**Yapılacak İşler**
(1) Cumhuriyet konulu alıntının "ATATÜRK, bu Cumhuriyet" ifadesinden "yılını milletçe kutluyoruz." ifadesine kadar uzanan bölümünü, "TBMM" yerine "Türkiye Büyük Millet Meclisi" yazarak güncelleyiniz.
(2) Cumhuriyet konulu alıntıyı iki cümleyle özetleyiniz.
(3) Cumhuriyet konulu alıntıya göre aşağıdaki soruları yanıtlayınız:
(a) Cumhuriyet günümüzde hangi kavramla aynı anlamda kullanılır?
(b) Hariciye Vekaleti'nce 29 Ekim'in bayram olması hangi tarihte önerilmiştir?
(c) Ülkenin kurucusu olarak kim anılmaktadır?

**Alıntı**
Cumhuriyet, halkın egemenliği, kendi elinde tuttuğu, devlet biçimidir. Cumhuriyet yönetiminde, devlet, vatandaşların temsilcileri vasıtasıyla yönetilir. Cumhuriyet, günümüzde demokrasi ile aynı anlamda da kullanılır. Genellikle, saltanat, ya da hanedan yönetimi içermeyen, toplumun, bir krala ve gruba, tabi olmadığı yönetimlere verilen addır.
Cumhuriyet fazilettir, başka bir deyişle de üstünlüktür. Cumhuriyet medeni, çağdaş ve uygar olmak ideasında olan bir toplumların, vazgeçilmez ihtiyacıdır. Cumhuriyet; Monarşi’nin, krallığın, her türlü yönetimin, üstünde olan, bir yönetim biçimidir.
Cumhuriyetin, özünde; halka, halk için dürüstlük, liyakat, adalet, insanca davranış, hukukun üstünlüğüne, halkın huzur ve güvenine, ülkemizin birlik ve bütününe sahip çıkmanın koruyuculuğu ve kolaycılığı vardır.
Ülkemizin, kurucusu, Büyük Önder ATATÜRK, Cumhuriyet hayranı bir liderdi. Nitekim ATATÜRK, “Bütün dünya, bilsin ki, benim için bir yandaşlık vardır: Cumhuriyet yandaşlığı, düşünsel ve toplumsal devrim yandaşlığı. Bu noktada, yeni Türkiye topluluğunda, bir bireyi, bunun dışında düşünmek istemiyorum.” demiştir.
ATATÜRK, bu Cumhuriyet yandaşlığını, sözde bırakmayarak, 29 Ekim 1923 günü, milletvekilleri ile görüştükten sonra, taraf olduğu Cumhuriyet taslağı ile ilgili bir önerge, Türkiye Büyük Millet Meclisi'ne verildi. Meclis, önergeyi kabul etti. Böylece ülkemizde, cumhuriyet yönetimi kuruldu.
TBMM,29 Ekim 1923 Teşkilat-ı Esasiye Kanunu’nda bir değişiklikle, yönetim biçimini Cumhuriyet olarak ilan etti. Hariciye Vekaleti’nce, 2 Şubat 1925’de Bir kanun teklifi ile 29 Ekim’in Bayram olması önerildi. 19 Nisan'da ise TBMM tarafından kabul edilerek, o günden sonra milli bayram olarak kutlanmaya başlandı. 29 Ekim 1925’ten bugüne kadar resmi ve milli bir bayram olarak kutlanmıştır. Bu gün de Cumhuriyetimizin, 100. yılını milletçe kutluyoruz.

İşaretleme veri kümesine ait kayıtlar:
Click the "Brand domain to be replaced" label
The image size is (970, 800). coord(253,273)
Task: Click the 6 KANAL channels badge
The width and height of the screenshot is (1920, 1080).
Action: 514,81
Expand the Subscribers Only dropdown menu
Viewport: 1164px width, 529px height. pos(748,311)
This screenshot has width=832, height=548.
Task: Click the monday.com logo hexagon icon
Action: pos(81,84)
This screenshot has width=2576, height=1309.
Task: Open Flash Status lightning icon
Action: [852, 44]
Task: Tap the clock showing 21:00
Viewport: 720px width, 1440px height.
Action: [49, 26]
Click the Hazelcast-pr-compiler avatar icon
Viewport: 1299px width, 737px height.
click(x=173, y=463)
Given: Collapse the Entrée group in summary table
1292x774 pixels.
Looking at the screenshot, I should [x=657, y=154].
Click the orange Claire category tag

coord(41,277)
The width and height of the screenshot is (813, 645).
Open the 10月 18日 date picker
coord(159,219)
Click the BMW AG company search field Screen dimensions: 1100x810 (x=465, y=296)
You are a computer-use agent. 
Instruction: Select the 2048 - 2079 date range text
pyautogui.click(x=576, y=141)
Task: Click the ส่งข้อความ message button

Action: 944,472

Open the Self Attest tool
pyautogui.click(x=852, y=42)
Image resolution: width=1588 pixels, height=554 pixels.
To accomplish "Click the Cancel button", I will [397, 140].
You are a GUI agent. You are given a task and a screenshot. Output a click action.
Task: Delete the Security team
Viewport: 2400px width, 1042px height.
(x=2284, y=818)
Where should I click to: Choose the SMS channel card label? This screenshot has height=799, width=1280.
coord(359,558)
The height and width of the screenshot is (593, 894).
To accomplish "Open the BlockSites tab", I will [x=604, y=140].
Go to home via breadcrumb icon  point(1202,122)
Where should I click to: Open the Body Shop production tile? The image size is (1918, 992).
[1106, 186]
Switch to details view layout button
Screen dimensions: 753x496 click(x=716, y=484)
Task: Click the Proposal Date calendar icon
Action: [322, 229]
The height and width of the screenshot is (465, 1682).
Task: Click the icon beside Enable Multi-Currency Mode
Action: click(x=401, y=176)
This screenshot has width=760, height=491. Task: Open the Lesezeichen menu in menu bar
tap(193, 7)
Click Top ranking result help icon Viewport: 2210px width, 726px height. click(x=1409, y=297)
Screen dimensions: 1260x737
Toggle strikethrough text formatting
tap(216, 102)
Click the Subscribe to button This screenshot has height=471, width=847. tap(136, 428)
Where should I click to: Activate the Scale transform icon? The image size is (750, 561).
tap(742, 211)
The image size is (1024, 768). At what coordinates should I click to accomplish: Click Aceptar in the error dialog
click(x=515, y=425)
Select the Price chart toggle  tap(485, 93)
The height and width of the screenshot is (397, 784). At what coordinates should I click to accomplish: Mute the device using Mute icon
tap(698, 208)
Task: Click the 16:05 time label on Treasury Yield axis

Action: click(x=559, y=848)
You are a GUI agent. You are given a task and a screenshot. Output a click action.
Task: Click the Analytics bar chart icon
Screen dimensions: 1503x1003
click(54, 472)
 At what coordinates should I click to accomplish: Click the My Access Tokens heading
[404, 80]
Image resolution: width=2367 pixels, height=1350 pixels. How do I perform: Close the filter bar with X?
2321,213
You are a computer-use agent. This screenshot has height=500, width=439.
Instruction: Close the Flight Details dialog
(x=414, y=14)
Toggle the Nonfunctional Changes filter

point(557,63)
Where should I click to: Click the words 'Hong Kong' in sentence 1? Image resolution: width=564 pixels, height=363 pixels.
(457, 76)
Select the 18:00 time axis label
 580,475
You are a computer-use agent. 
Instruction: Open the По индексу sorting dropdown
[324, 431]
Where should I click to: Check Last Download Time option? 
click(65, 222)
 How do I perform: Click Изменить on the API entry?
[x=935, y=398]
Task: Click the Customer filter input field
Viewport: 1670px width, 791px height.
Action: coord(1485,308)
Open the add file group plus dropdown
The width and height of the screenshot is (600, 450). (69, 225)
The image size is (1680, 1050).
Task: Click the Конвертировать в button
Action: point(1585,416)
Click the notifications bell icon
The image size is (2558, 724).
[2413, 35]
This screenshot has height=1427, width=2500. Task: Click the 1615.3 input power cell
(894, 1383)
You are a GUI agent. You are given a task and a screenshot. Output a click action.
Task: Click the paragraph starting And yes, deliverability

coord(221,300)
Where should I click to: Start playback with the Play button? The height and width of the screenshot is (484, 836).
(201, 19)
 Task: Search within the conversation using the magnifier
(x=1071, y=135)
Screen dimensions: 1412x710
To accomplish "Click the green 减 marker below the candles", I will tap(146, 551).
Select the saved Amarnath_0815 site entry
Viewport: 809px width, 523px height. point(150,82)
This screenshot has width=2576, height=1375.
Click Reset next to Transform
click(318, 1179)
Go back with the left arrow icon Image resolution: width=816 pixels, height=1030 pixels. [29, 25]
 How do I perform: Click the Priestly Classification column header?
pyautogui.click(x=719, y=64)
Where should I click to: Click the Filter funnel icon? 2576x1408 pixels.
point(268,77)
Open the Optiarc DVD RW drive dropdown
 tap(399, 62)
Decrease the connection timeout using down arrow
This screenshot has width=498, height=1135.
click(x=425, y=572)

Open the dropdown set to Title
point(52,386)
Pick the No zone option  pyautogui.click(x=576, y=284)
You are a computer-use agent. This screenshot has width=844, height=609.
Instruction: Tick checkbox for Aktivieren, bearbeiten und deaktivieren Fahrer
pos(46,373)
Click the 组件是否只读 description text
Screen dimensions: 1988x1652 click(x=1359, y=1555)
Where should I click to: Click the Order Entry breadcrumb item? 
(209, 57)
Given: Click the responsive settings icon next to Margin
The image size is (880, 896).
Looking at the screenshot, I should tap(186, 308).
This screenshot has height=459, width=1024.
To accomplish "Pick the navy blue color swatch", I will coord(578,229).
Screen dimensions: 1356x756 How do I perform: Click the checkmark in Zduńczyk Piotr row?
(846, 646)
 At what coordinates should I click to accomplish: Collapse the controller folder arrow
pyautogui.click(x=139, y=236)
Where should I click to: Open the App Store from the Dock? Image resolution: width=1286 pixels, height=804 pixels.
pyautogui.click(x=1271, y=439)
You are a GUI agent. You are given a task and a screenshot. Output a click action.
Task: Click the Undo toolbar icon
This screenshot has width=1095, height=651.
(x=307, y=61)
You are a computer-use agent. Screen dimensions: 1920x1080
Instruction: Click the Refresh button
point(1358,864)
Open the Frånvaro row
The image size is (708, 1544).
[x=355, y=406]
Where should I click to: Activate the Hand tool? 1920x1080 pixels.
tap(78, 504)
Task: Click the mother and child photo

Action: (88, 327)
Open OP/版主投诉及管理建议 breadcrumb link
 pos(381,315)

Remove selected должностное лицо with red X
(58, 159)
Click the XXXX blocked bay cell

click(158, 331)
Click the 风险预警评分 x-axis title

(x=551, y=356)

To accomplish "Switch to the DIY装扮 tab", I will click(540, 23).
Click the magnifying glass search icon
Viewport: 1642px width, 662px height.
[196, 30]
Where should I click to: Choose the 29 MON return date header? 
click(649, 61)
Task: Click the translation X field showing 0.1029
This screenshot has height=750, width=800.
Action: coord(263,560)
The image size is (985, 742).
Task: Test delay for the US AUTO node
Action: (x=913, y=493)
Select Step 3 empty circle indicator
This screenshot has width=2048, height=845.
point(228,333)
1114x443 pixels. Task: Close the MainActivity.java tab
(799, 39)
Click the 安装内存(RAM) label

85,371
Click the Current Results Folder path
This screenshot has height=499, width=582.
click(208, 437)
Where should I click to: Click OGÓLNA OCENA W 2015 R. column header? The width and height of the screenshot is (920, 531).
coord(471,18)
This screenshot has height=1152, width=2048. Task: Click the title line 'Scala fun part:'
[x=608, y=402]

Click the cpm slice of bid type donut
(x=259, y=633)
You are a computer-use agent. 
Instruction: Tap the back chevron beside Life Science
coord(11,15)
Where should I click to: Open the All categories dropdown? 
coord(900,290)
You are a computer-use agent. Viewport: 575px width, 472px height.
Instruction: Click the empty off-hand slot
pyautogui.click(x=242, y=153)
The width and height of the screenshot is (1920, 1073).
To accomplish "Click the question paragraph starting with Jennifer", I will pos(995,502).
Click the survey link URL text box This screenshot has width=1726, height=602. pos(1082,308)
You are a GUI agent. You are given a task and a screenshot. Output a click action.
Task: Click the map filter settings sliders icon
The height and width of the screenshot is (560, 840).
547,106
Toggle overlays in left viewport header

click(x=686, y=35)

**Tam Yanıtlar**
(1)
ATATÜRK, bu Cumhuriyet yandaşlığını, sözde bırakmayarak, 29 Ekim 1923 günü, milletvekilleri ile görüştükten sonra, taraf olduğu Cumhuriyet taslağı ile ilgili bir önerge, Türkiye Büyük Millet Meclisi'ne verildi. Meclis, önergeyi kabul etti. Böylece ülkemizde, cumhuriyet yönetimi kuruldu.
Türkiye Büyük Millet Meclisi,29 Ekim 1923 Teşkilat-ı Esasiye Kanunu’nda bir değişiklikle, yönetim biçimini Cumhuriyet olarak ilan etti. Hariciye Vekaleti’nce, 2 Şubat 1925’de Bir kanun teklifi ile 29 Ekim’in Bayram olması önerildi. 19 Nisan'da ise Türkiye Büyük Millet Meclisi tarafından kabul edilerek, o günden sonra milli bayram olarak kutlanmaya başlandı. 29 Ekim 1925’ten bugüne kadar resmi ve milli bir bayram olarak kutlanmıştır. Bu gün de Cumhuriyetimizin, 100. yılını milletçe kutluyoruz.

(2) Cumhuriyet, halkın egemenliği kendi elinde tuttuğu ve devletin vatandaşların temsilcileri aracılığıyla yönetildiği bir devlet biçimi olarak tanımlanmakta, ülkenin kurucusu Atatürk'ün de Cumhuriyet hayranı bir lider olduğu belirtilmektedir. TBMM, 29 Ekim 1923'te yönetim biçimini Cumhuriyet olarak ilan etmiş ve 29 Ekim, 1925'ten bu yana resmi ve milli bayram olarak kutlanmaktadır.

(3)
(a) Demokrasi.
(b) 2 Şubat 1925.
(c) Büyük Önder Atatürk.